In summary, it can be shown that with the specific procedure according to the present invention, a mechanical pulp can be obtained which, compared to conventionally processed chips, has a significantly greater fiber length and significantly increased water retention, but the lignin content in the mechanical pulp is essentially reduced has remained unchanged. With the present method, German Lich reduced energy use in the grinding step, only about half the energy of a grinding step was consumed in a conventional method, a wood pulp with a significantly improved fiber quality, in particular significantly elongated fibers, obtained.

Claims

patent claims

Claims 1. A method for a chemically assisted mechanical pulping process of wood chips, comprising the steps of: a) preparing a feed material from wood chips; b) contacting the wood chip feedstock with steam at a first pressure of between 1 and 2 bar, a steam temperature of between 100 and 110°C for a period of between 10 and 20 minutes to produce a steamed wood chip feedstock; c) contacting the steamed wood chip feedstock with a solution containing a strong eutectic solvent comprising a quaternary ammonium salt and a co-solvent at a temperature between 40 and 120°C, preferably 50 to 100°C and for a time between 5 and 15 minutes, preferably 5 to 10 minutes, whereby a pre-treated wood chip feed material is obtained, wherein a concentration of the strong eutectic solvent is selected to be greater than 92% by mass, preferably greater than 95% by mass and a residual amount of the solution consists essentially of water and wherein a molar ratio of the quaternary ammonium salt to a co-solvent is chosen between 1:1 and 1:2; and d) mechanically grinding the pretreated wood chip feedstock at a pressure between 1 and 3.5 bar and a temperature above 100°C.

2. Process according to Claim 1, characterized in that the grinding in step d) is carried out at a temperature between 100 and 160°C, in particular at a temperature which increases between 115° and 150°C during the course of the grinding.

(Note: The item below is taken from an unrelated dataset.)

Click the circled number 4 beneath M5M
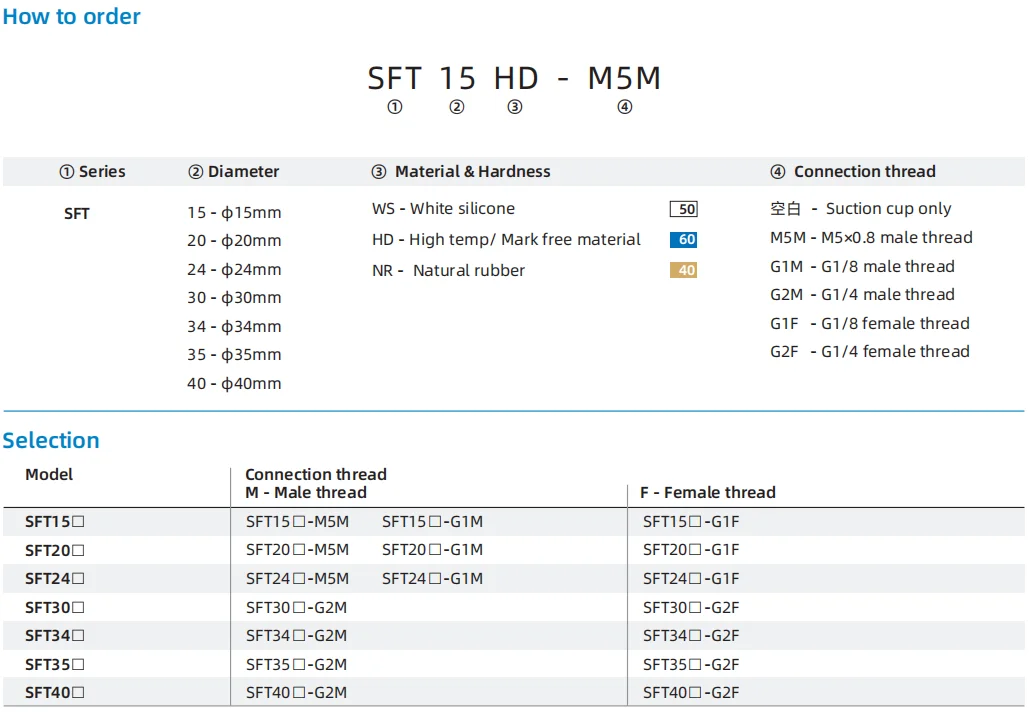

3. The method according to claim 1 or 2, characterized in that the grinding in step d) is carried out with a pressure gradient between 1.0 and 3.5 bar, in particular between 2.5 and 3.0 bar.

4. The method according to claim 1, 2 or 3, characterized in that a choline salt or a proline salt is used as the quaternary ammonium salt.

5. The method according to claim 4, characterized in that the quaternary ammonium salt is selected from the group choline chloride, chosine bromide or proline chloride.

6. The method according to any one of claims 1 to 5, characterized in that an amide is used as co-solvent.

7. The method according to claim 6, characterized in that the amide is selected from the group consisting of urea, formamide and acetamide.

8. Use of wood chips or wood chips produced according to one of Claims 1 to 7 and of auxiliaries and additives selected from the group consisting of wet strength agents, flocculants, sizing agents, retention aids and bleaching agents for the production of paper or cardboard.